Please say whether each statement agrees with the sample cluster chapter, answering yes or no and quoting the deciding words: 1. All four nodes in the sample cluster are configured identically. 2. Asymmetrical RAC clusters slightly favor availability over performance. 3. The cluster needs at least two FCP switches.

Given passage:
::::::::
Chapter 1. Sample Cluster
The sample cluster in this chapter represents a simple, yet effective RAC cluster deployment. Where necessary, a rationale will be provided so that when your business requirements cause you to deviate from the sample cluster requirements, there will be information to help you with these customizations.
Oracle 10gR2 RAC can provide both high availability and scalability using modern commodity servers running RHEL4. Oracle 10gR2 comes in both 32-bit and 64-bit versions. A typical modern four node RAC cluster consists of high quality commodity servers that provide superior price/performance, reliability, and modularity to make Oracle commodity computing a viable alternative to large Enterprise class UNIX mainframes.
This sample cluster, which consists of four identical nodes, is the most common deployment topology. It is called a Symmetrical RAC cluster as all server nodes are identically configured.
Asymmetrical cluster topologies also make sense where there is a need to isolate application writes to one node. Spreading writes over several nodes in RAC can limit scalability. It can complicate node failover, but this highlights how important application integration with the RAC is. Asymmetrical RAC clusters slightly favor performance over availability.
This cluster uses a commodity storage platform (HP Storageworks MSA1500) which is a conventional 2GB/s FCP SAN. GFS is a blocks-based clustered filesystem and therefore can run over any FCP or iSCSI SAN. The storage array must be accessible from all nodes. Each node needs a FCP HBA. Storage vendors will be very particular about which HBAs and which supported drivers are required for use with their equipment. Typically, the vendor will sell an attach kit that contains the FCP HBA and the RHEL4 relevant drivers.
A minimum of one FCP switch is required, although many topologies are configured with two switches, which would then require each node to have a dual-ported HBA.
::::::::
Recorded information:
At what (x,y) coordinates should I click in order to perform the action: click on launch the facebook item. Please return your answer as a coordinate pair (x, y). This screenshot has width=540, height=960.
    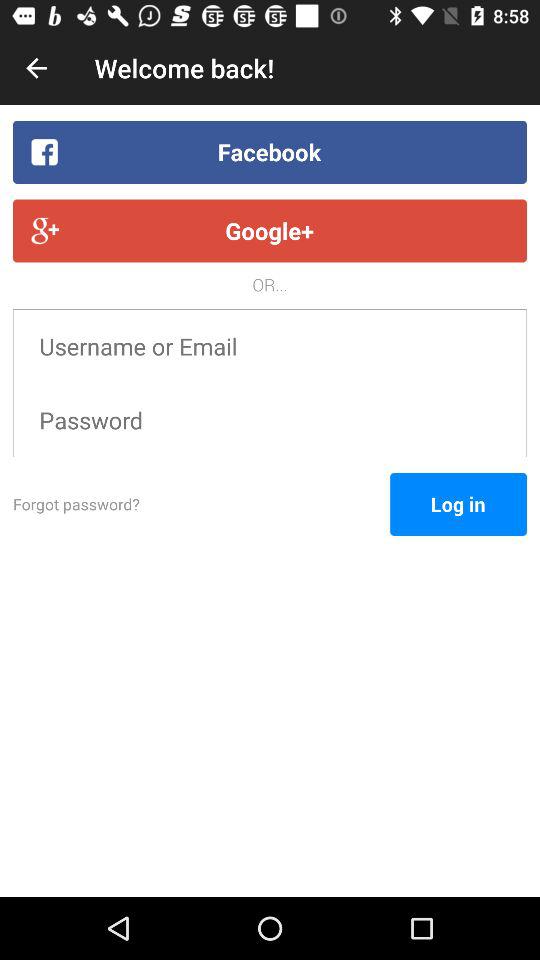
    Looking at the image, I should click on (270, 152).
::::::::
Output of the task:
1. Yes: "It is called a Symmetrical RAC cluster as all server nodes are identically configured."
2. No: "Asymmetrical RAC clusters slightly favor performance over availability."
3. No: "A minimum of one FCP switch is required"